RIO DE JANEIRO, BRAZIL – The Brazilian government has announced plans to privatize or sell off approximately one hundred state-controlled companies including subsidiaries of Banco do Brasil, Caixa Economica and Petrobras. The goal of the new government of Jair Bolsonaro is to reduce spending and increase revenues.

Brazil,Infrastructure Minister, Tarcisio Gomes de Freitas, answers questions about government's privatization plans.
Infrastructure Minister, Tarcisio Gomes de Freitas, answers questions about government’s privatization plans, photo by Elza Fiuza/Agencia Brasil.

“There are many subsidiaries,” said new Infrastructure Minister, Tarcisio Gomes de Freitas, in his first press conference as minister.

“Obviously, we are talking not only about privatizations, but also about liquidating companies that no longer make sense. The liquidations will increase the budget and there is more money left to invest in other priorities,” added the official.
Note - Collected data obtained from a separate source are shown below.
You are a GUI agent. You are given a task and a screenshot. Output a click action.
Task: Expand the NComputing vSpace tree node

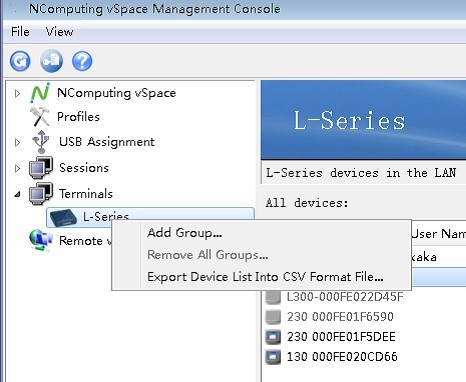(17, 93)
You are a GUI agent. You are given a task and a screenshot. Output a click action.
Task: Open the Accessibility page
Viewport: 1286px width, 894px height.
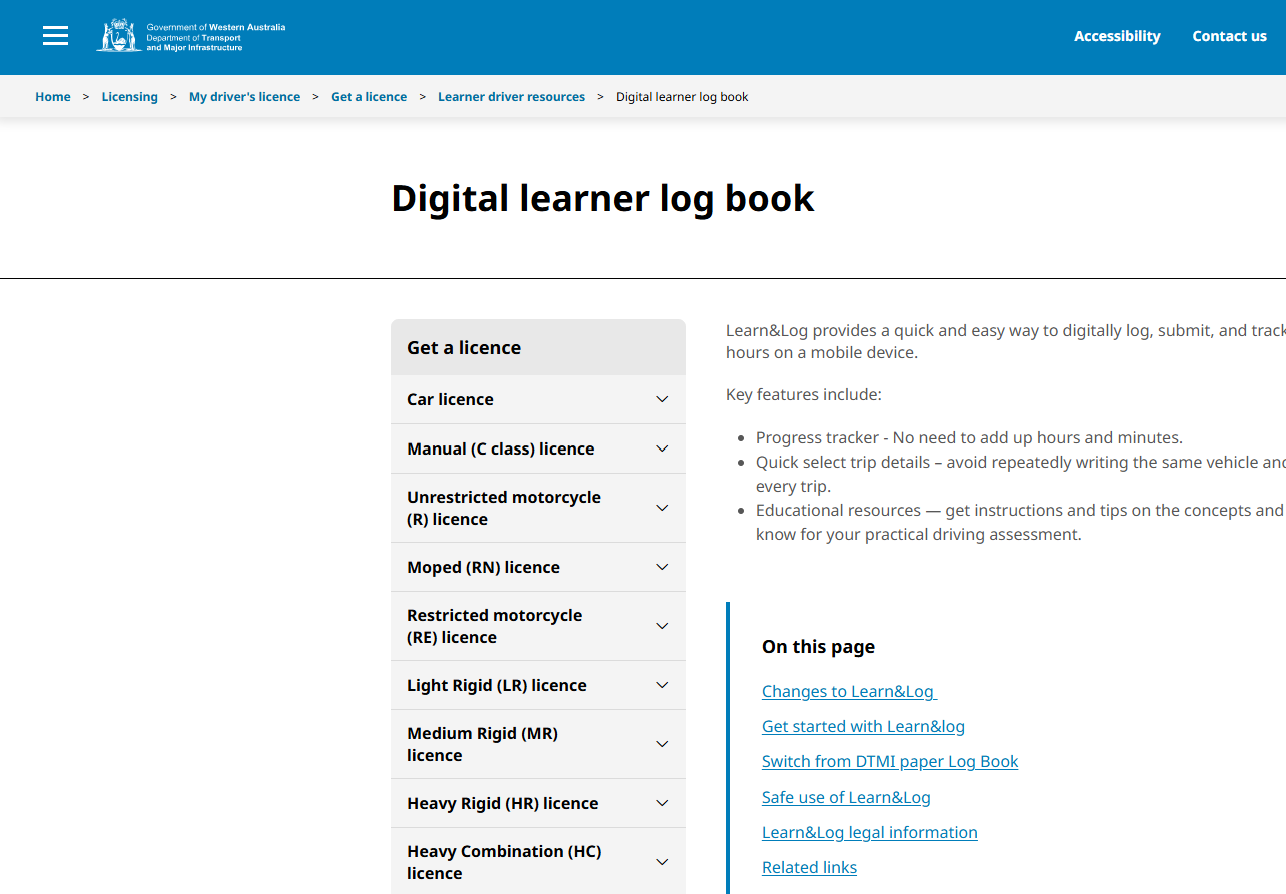tap(1117, 36)
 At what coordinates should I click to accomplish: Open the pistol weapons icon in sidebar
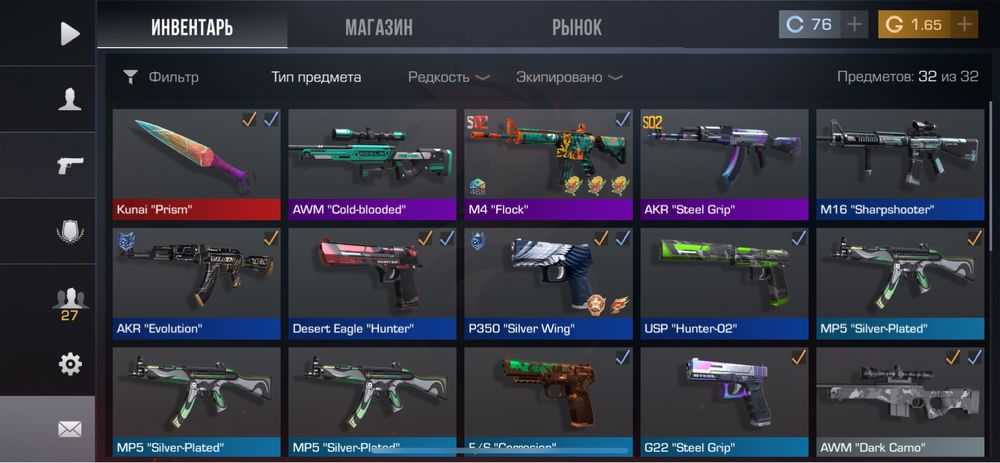[70, 165]
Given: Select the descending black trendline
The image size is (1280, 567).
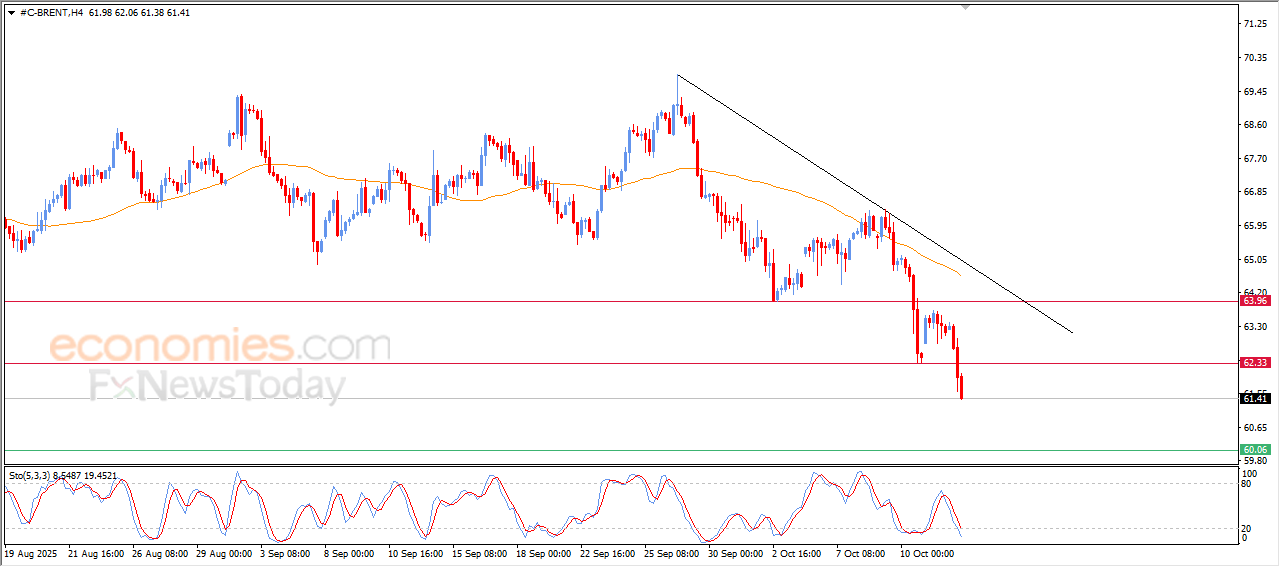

According to Freitas the government there is no other way to increase the much-needed revenues. “To provide infrastructure, we will have to rely heavily on private initiative, hence our focus on concessions, in public-private partnerships,” he stated.

Some of the privatizations in the infrastructure sector will include railways, ports and airports but the main priority will be given to the highway network.

According to him a total of nine thousand kilometers of highways, a little over twice the distance between the US’s east and west coast, will be passed on to the private sector.

Banco do Brasil (BB) plans to sell part of its assets to increase its cash flow. “We understand that some assets of the bank do not keep synergy with their main activities and in these cases, we will consider the divestments, ” said BB president Rubens Novaes during the ceremony of transmission of the post.

The official, however, did not specify which assets would be privatized.

Pedro Guimarães, Caixa Economica’s new president, on the other hand, announced that Caixa should sell interests in areas such as insurance and lotteries, while investing in microcredit at lower interest rates.

“I can’t accept people borrowing money at fifteen percent, twenty percent [interest] a month,” he said. “Brazil can be a reference in microcredit.”